Even though the workers would gladly and willingly take the same deal as last year, she is now in a position where she has to choose between violating the law, losing money, or just letting the crops deteriorate.
The home is another story altogether.
Due to its historical nature, the villa was awarded a special status as a sort of national monument years ago. This meant that she was able to make upgrades, improvements, and maintenance investments on a tax-free basis.
A few months ago, though, the government revoked this status, retroactively. And they’ve now presented her with a big tax bill that she was never expecting before.
It turns out that all the promises that the government made to her weren’t worth the paper that they were printed on. And just talking about it brings her to tears.
We spent the afternoon discussing options for her to safely and legitimately move her savings and business out of the country– like setting up an offshore management company to book and hold the bulk of the income overseas.
But it’s an important reminder: this is a rigged game.

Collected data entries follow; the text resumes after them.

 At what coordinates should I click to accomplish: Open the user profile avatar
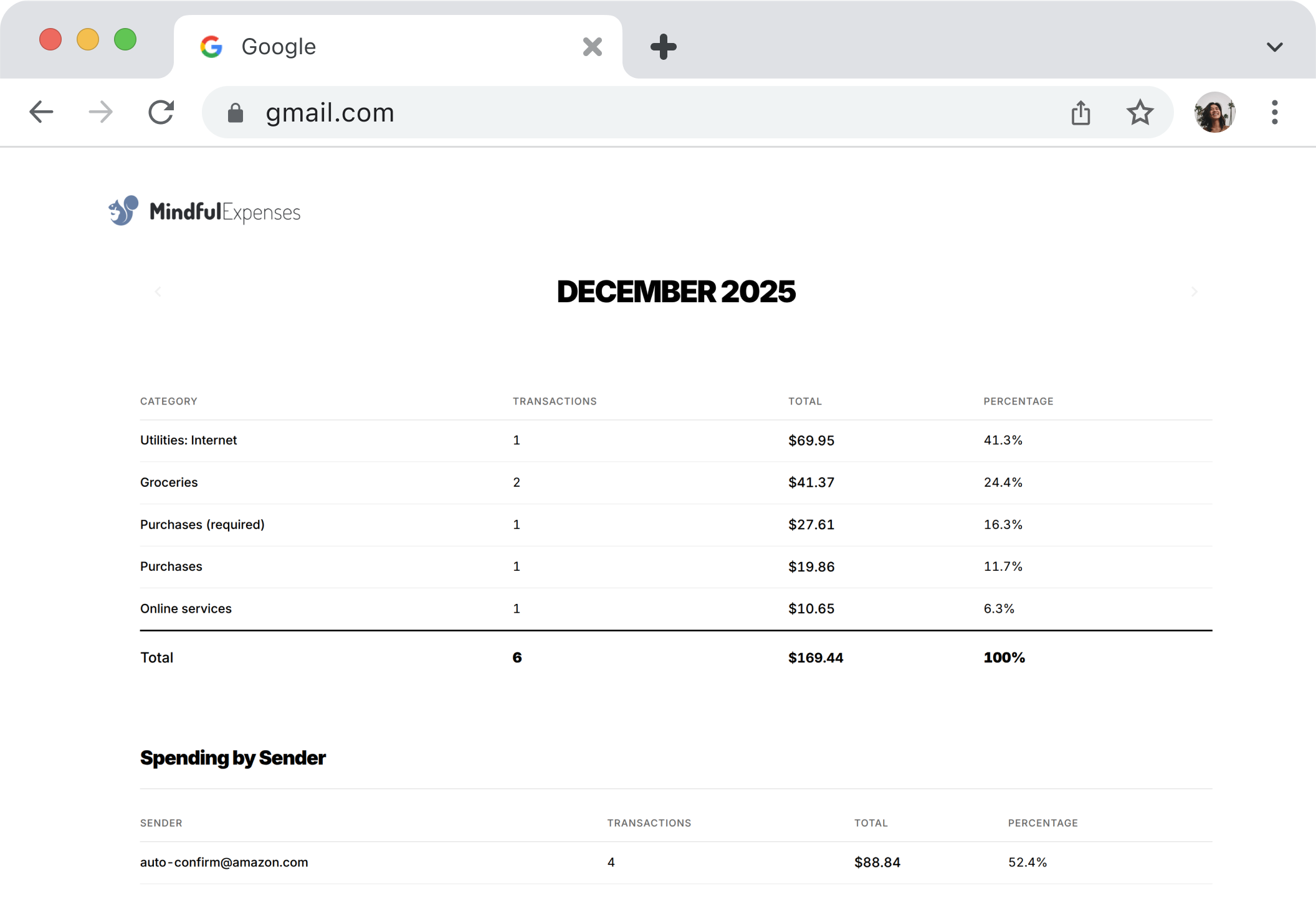coord(1214,113)
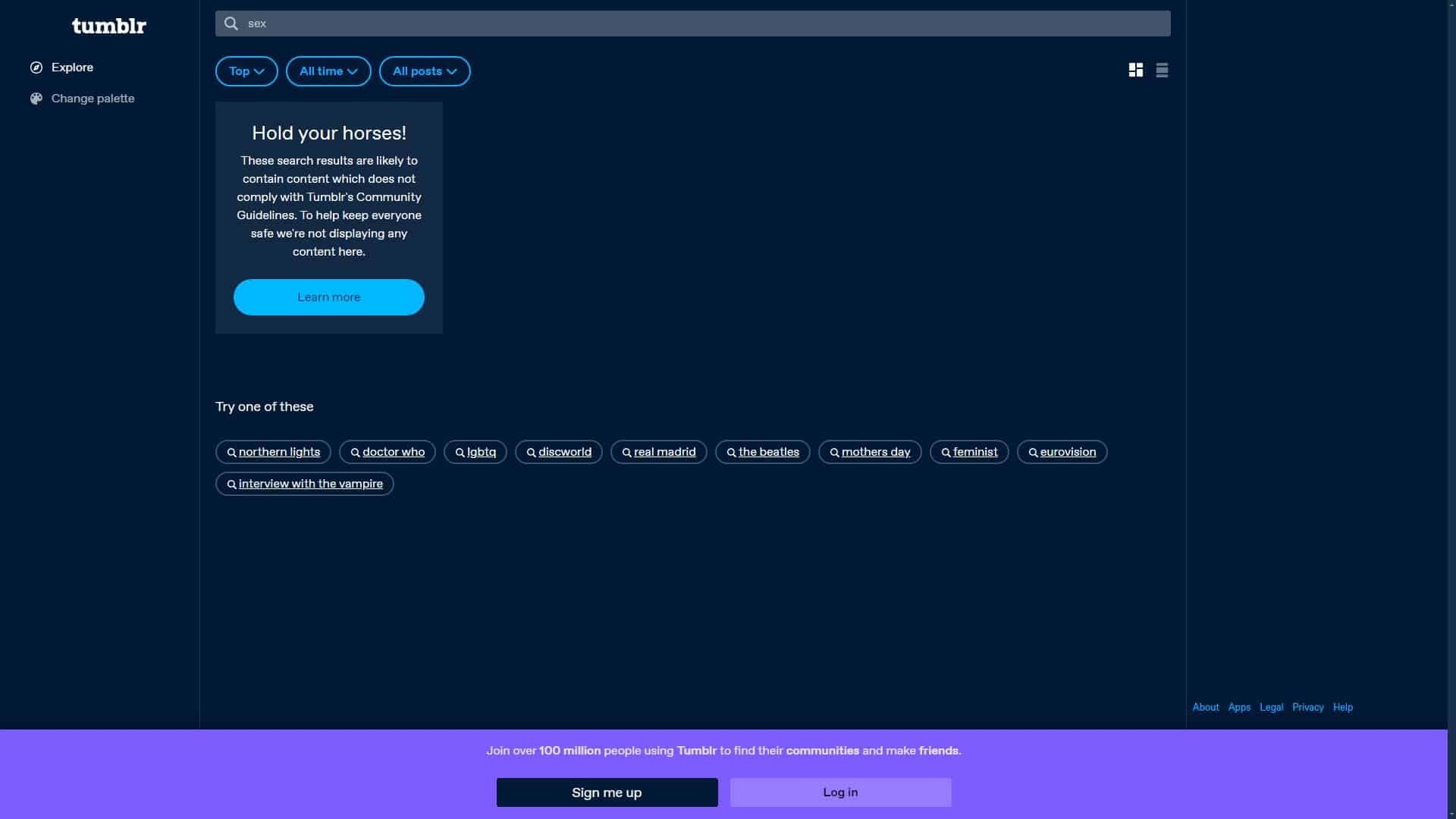Click the Explore compass icon
The image size is (1456, 819).
pyautogui.click(x=36, y=67)
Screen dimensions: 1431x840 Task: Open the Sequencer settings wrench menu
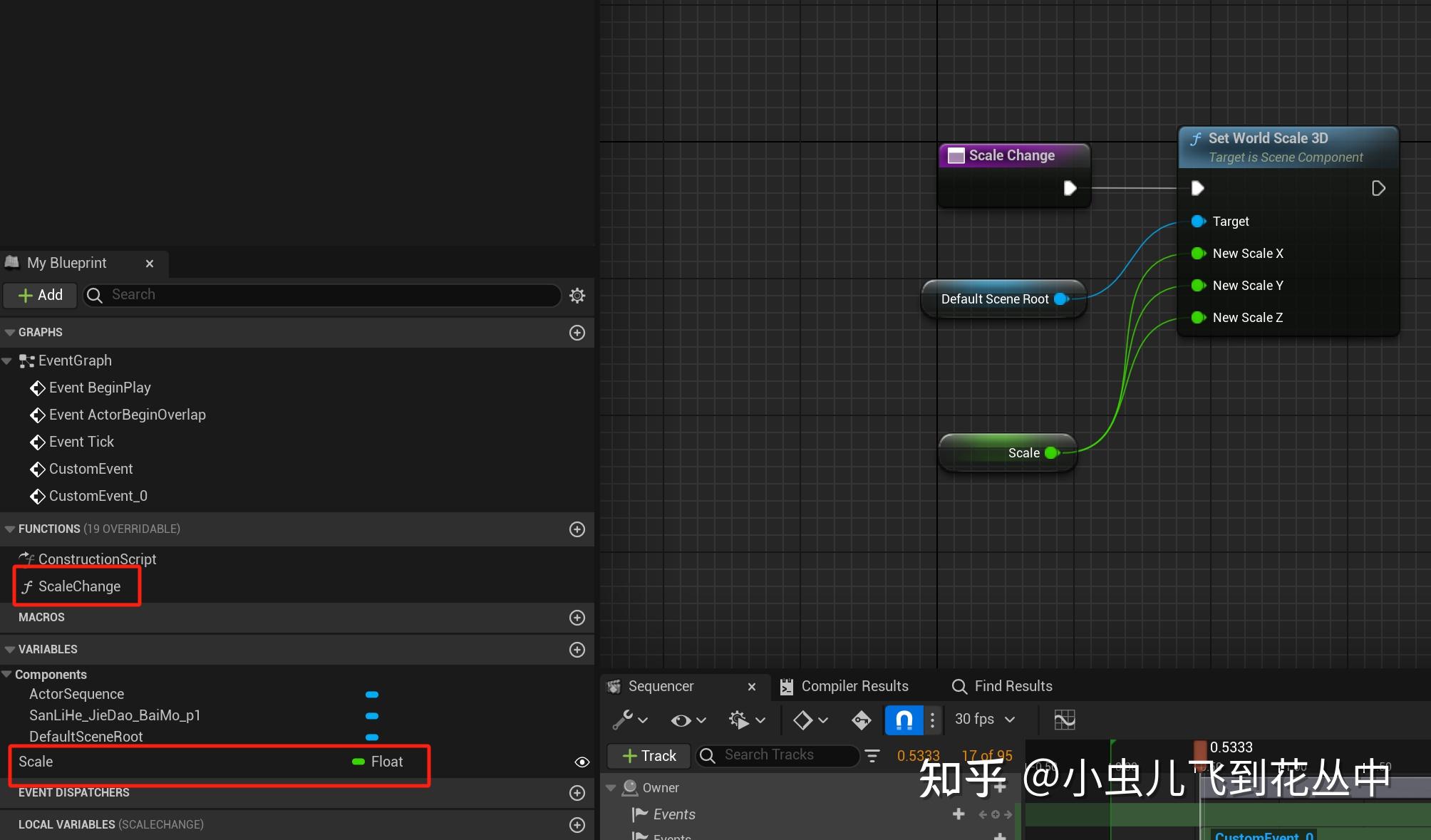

Desperate governments will always unilaterally change the rules in their favor, in their sole discretion, at any time.
They will abrogate any contract, violate any law, renege on any promise, and abandon any obligation, in order to keep the party going just a little while longer.
Given this unblemished track record, it seems crazy to think about how much responsibility we place in these bankrupt governments– our retirement, the purchasing power of our currency, the education of our children, etc.
It certainly makes sense for a rational, thinking person to distance himself from this system and reduce dependency on the government.
This includes supplementing the education of one’s children through at-home study, having positions in real assets instead of just paper currency, responsibly building a strong retirement nest egg, etc.